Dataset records

§ §

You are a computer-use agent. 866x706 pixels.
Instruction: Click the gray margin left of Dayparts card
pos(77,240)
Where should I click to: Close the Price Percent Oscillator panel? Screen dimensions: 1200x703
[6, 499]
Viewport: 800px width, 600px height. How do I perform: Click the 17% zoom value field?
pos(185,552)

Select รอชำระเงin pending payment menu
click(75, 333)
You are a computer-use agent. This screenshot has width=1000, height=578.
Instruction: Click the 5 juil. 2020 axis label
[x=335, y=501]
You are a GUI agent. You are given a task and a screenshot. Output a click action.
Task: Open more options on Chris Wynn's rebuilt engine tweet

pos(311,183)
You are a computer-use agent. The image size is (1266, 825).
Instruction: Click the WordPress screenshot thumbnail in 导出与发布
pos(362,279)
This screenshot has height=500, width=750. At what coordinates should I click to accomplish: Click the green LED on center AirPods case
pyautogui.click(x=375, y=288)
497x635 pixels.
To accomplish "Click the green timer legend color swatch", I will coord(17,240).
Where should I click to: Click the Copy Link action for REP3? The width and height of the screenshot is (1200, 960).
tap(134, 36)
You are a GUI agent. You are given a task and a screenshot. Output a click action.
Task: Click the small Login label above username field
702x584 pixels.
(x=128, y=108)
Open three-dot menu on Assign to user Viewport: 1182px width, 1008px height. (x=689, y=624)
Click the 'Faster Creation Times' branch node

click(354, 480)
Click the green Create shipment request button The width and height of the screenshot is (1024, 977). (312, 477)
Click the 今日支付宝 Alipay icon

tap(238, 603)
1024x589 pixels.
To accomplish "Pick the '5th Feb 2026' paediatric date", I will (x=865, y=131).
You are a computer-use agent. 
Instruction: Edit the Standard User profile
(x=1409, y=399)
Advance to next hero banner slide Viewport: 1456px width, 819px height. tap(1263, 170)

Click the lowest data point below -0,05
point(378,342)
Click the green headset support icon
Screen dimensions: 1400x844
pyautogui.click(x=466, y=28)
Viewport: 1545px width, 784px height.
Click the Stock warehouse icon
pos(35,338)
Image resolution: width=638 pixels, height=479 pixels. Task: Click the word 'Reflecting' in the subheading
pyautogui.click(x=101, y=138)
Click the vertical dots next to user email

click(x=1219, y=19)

§ §

*About this task:* From the entries above, write out only the lines starting at the line that holds "Instruction: Click the WordPress" and ending at the line that holds "Task: Click the small", keeping both and matching them exactly.

*Response for this exercise:*
Instruction: Click the WordPress screenshot thumbnail in 导出与发布
pos(362,279)
This screenshot has height=500, width=750. At what coordinates should I click to accomplish: Click the green LED on center AirPods case
pyautogui.click(x=375, y=288)
497x635 pixels.
To accomplish "Click the green timer legend color swatch", I will coord(17,240).
Where should I click to: Click the Copy Link action for REP3? The width and height of the screenshot is (1200, 960).
tap(134, 36)
You are a GUI agent. You are given a task and a screenshot. Output a click action.
Task: Click the small Login label above username field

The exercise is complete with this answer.